Saw IV Review
The original Saw movie had some nice ideas - not least the elaborate set-up: two men, trapped in a room with a dead body, who have no idea why they are there and whose only method of escape involves some kind of self-mutilation. Other traps forced victims to hurt others in order to save themselves, but for the most part the damage was to themselves: put your hand in a jar of acid to get a key to unlock a trap before it pulls your ribcage open. Get the idea? The sick but insanely clever mastermind behind it all was a guy named Jigsaw, who appeared to have a grudge against quite a few people, cops and criminals alike. If you haven't seen any of the Saw movies then the first one is definitely worth checking out. Saw II was a little disappointing, mostly set in a house where the victims were picked off one by one, but Saw III attempted (with some success) to bring the franchise back from the dead. Now we have Saw IV... Can they really keep this up?
Don't want any spoilers? Don't read on, go and watch the other movies (buy the first and at least rent the others depending on how much you liked it). For those who have dared to go further, kind of a lot has happened in the last three movies. Jigsaw's dead. Long live Jigsaw. After fooling the authorities, slaughtering his targets and even picking up a young female protégé along the way, he finally died. And not from the cancer that was eating away at him, he was actually killed. And for those of you who were wondering whether his death was definitive enough, the movie kicks off with a gruesome autopsy to hammer home the point.
The Detective from last two movies is still alive, and it's up to volatile SWAT Commander Rigg to find him, all the while with two FBI Agents trying to discover the truth behind all these murders through piecing together the case history and interviewing Jigsaw's ex-wife. Rigg's journey is much darker than he expects, and he soon discovers that he is not only searching for answers, or searching to find the missing cops (from the previous instalments) but actually starting to see the world the way Jigsaw saw it. Put into some uncomfortable positions with some sick and twisted people, Rigg finds his morals tested and slowly evolves into more of an executioner than a man of the law.

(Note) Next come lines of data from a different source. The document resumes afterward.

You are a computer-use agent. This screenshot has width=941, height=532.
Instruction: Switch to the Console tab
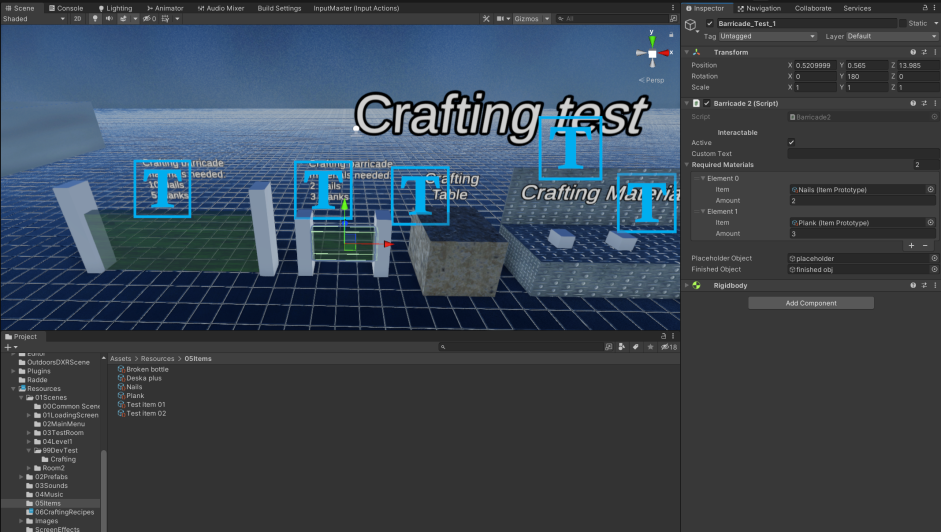65,8
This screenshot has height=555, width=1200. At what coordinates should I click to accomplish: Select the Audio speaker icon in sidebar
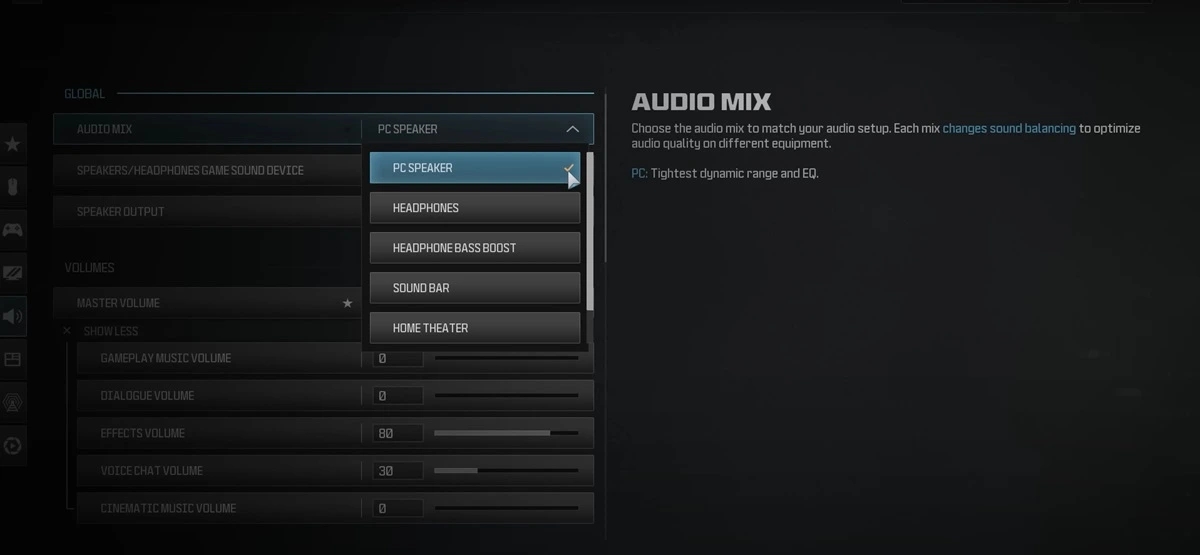click(x=12, y=317)
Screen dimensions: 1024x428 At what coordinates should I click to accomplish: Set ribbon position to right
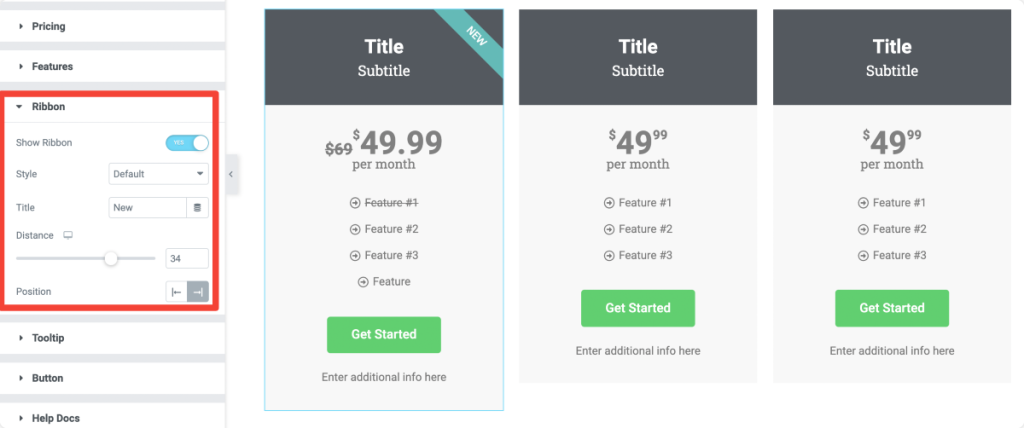pos(198,292)
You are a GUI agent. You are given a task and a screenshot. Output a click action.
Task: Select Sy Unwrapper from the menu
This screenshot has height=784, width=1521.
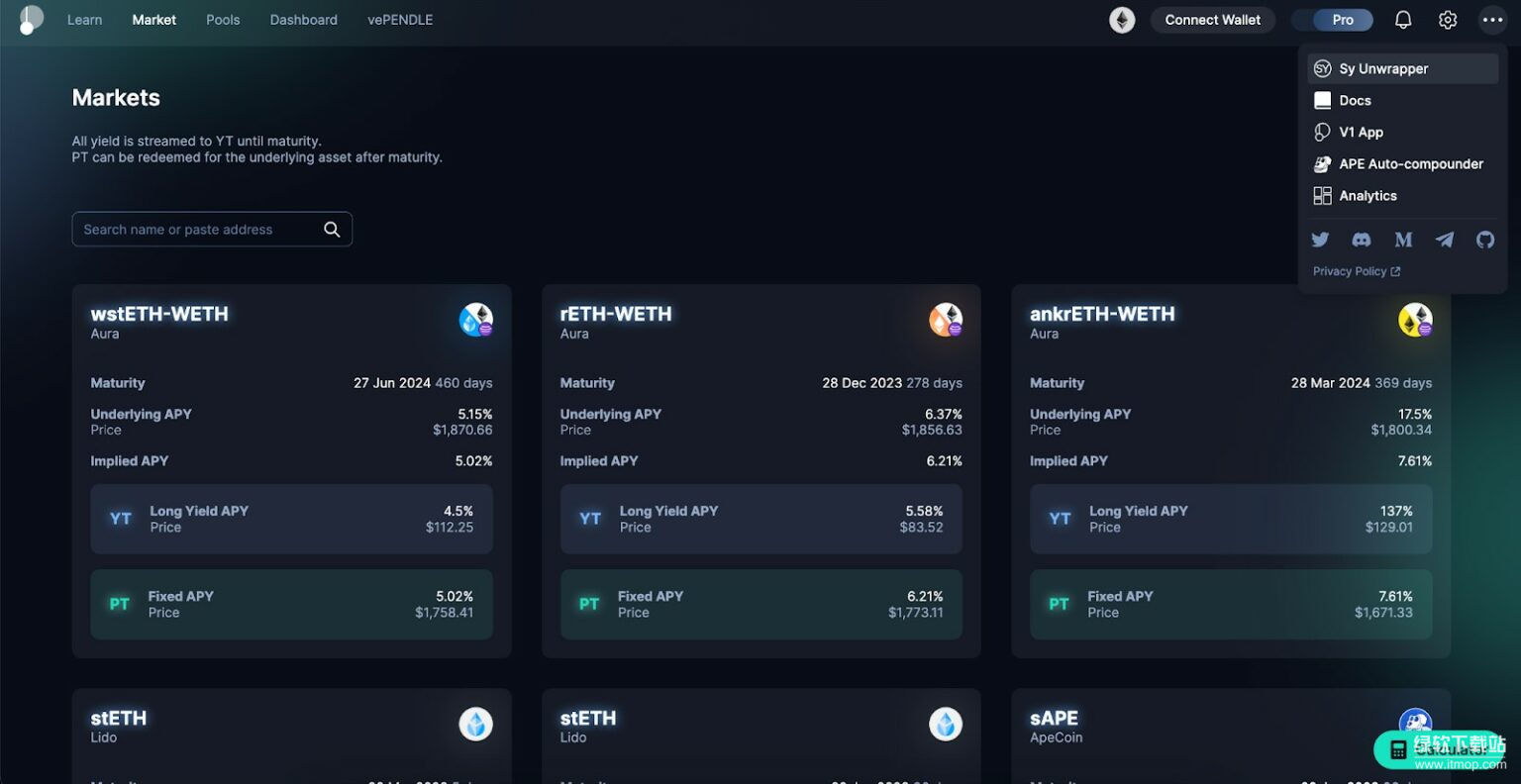coord(1382,68)
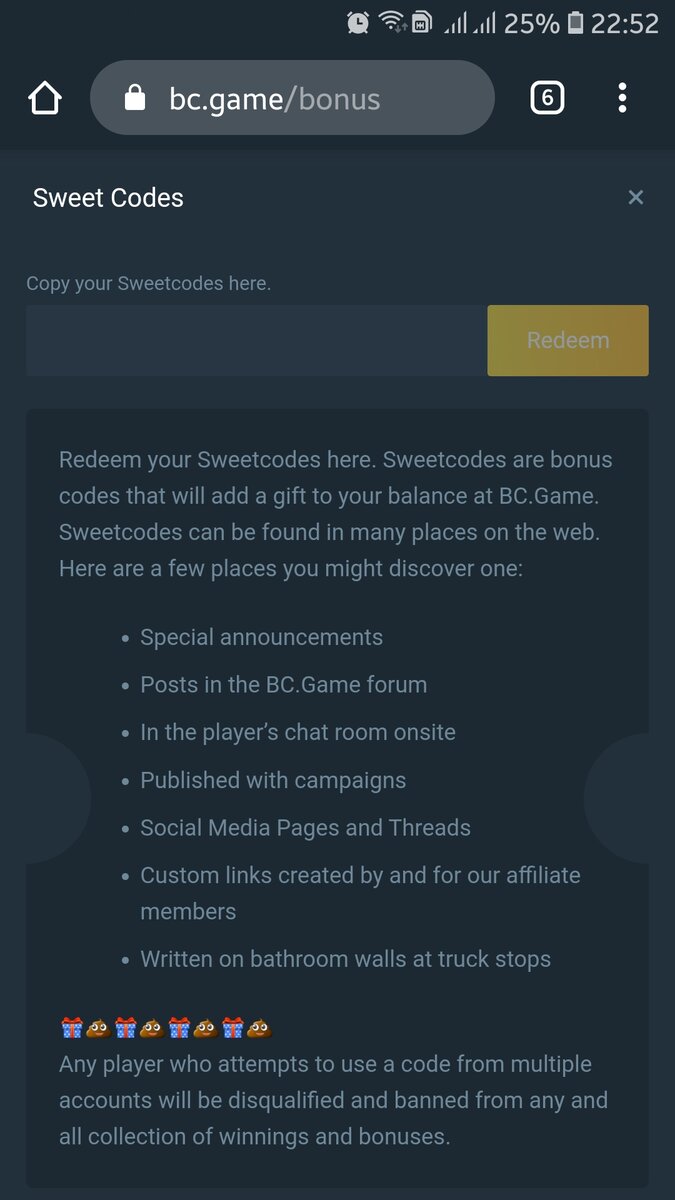
Task: Tap "Published with campaigns" list item
Action: (x=273, y=780)
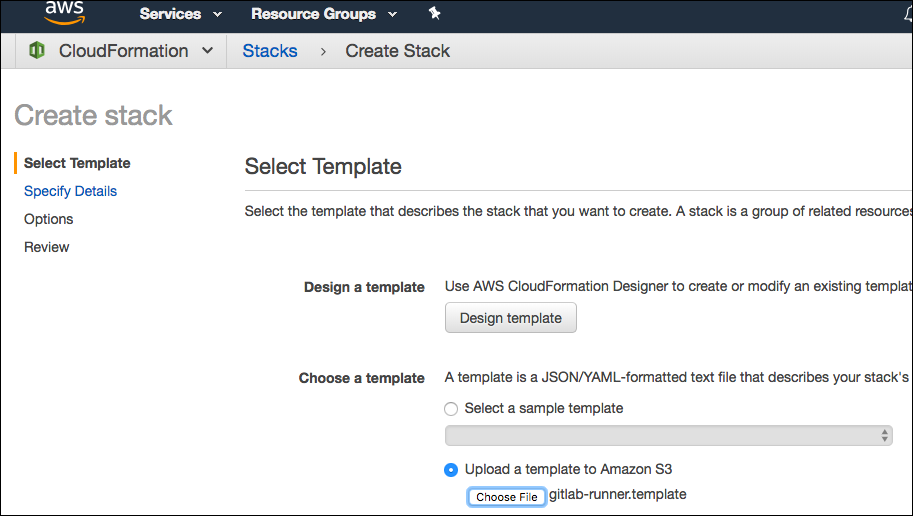The height and width of the screenshot is (516, 913).
Task: Switch to the Review step
Action: coord(47,247)
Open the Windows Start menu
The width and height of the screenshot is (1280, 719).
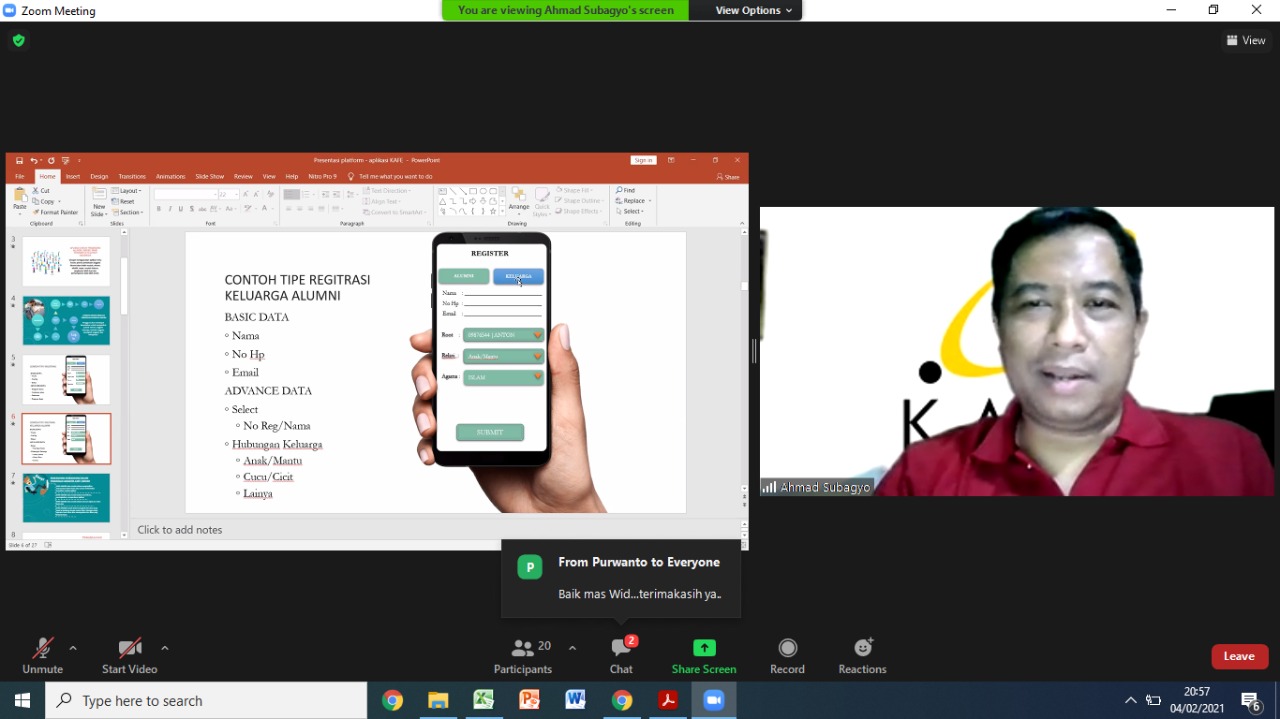tap(22, 700)

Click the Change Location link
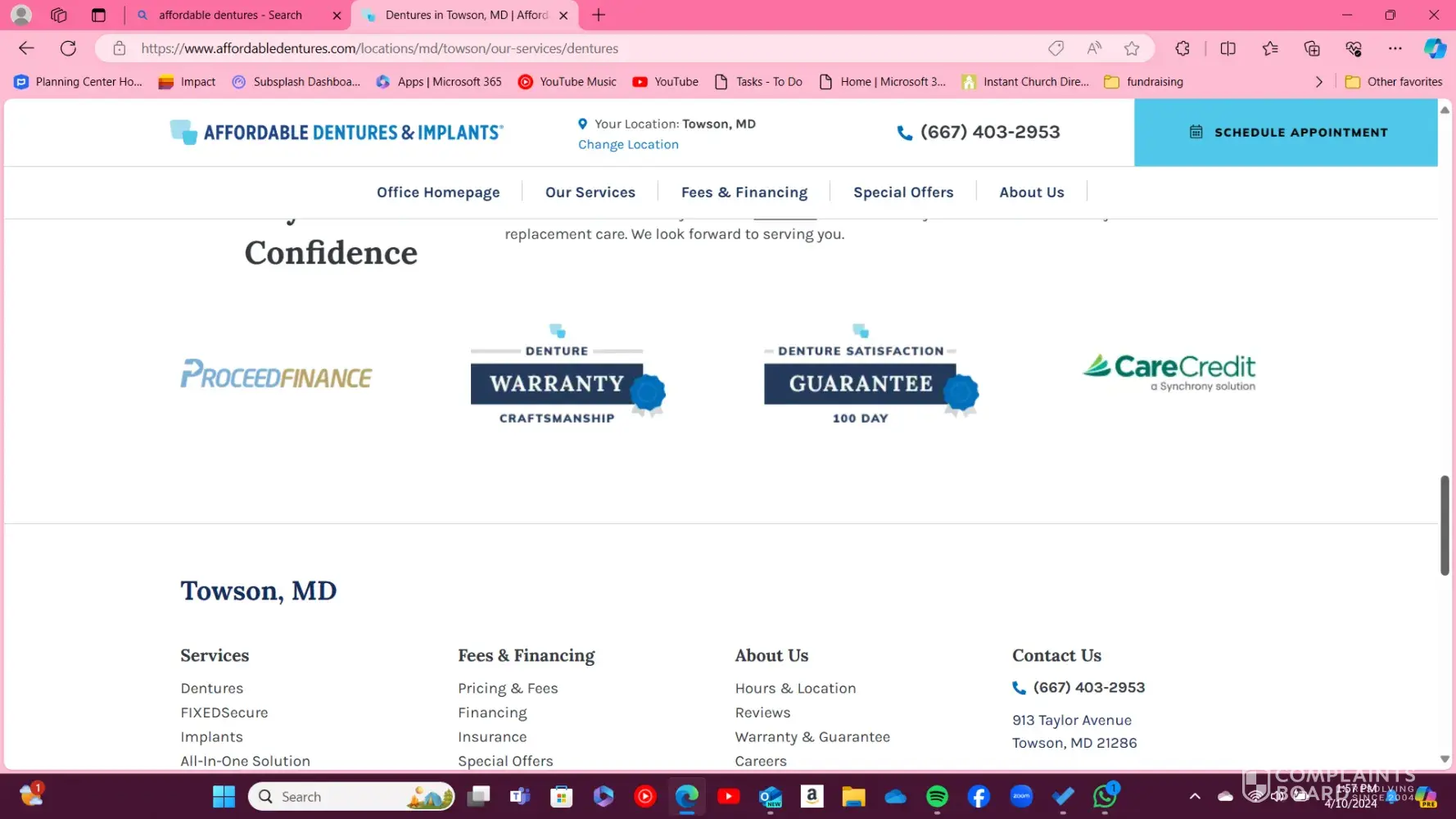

Well, if I was to rank them, then the first Saw movie was the only one with a decent measure of originality and proper twists, the second was an utter disappointment, and the third and fourth movies, whilst having redeemed themselves slightly, are still somewhat flogging a dead horse. Sure, the ideas have become more twisted (if that's possible), the plots more convoluted, but enough is enough. Saw IV unsatisfactorily ties up some unnecessary loose ends from the previous instalments, creates a few new ones to perpetuate the franchise and gives us plenty of tortured bodies along the way. It does everything we have come to expect from a Saw movie, which is a shame considering the potential of the very first instalment.
There is a plus side. Fans of the first three will most likely enjoy this one, and it will appeal to those who were disappointed with the second but happy with the third. And although it occasionally feels little more than a DTV sequel, the torture set-pieces are still well done. The best aspect is easily the fleshing out of Jigsaw's origins, and it is almost a shame that they did not expand these into a full prequel movie because the Jigsaw's story is far more compelling than the main narrative.
This, of course, also means plenty more screen-time for Tobin Bell, especially considering this movie opens with his character's autopsy. I think they should have probably ended the franchise with his death (and told his origin story in a previous instalment) rather than continuing on 'in loving memory' as he was the heart and soul of the Saw franchise, and having a stream of unknown actors becoming his avid followers just does not compare to the real thing. Speaking of unknowns, Saw IV suffers slightly from having two very similar-looking unknown actors in prominent, similar 'police' roles - Costas Mandylor and Scott Paterson. Between them, Lyriq Bent as Rigg and some returning unknowns - Betsy Russell and b-movie actors Donnie Wahlberg and Angus Macfayden, the characters (with the aforementioned exception of Tobin Bell's Jigsaw) never really come to life. Wahlberg's, in particular, is a terrible extended cameo and I cannot possibly understand why he agreed to return for such roles in not one, but two of the sequels.
I know that by the end of the year there'll be another Saw movie hitting our screens - this is a great cash cow for the producers - but I cannot see them going anywhere but downhill from here. One was arguably enough, and even if three and four combined make up somewhat for the first sequel, there is absolutely no reason (but money) to make any more Saws. I'm tired of watching people fail at trying to come up with desperate solutions to impossible problems that have been set by a super-intelligent dead killer. Enough already.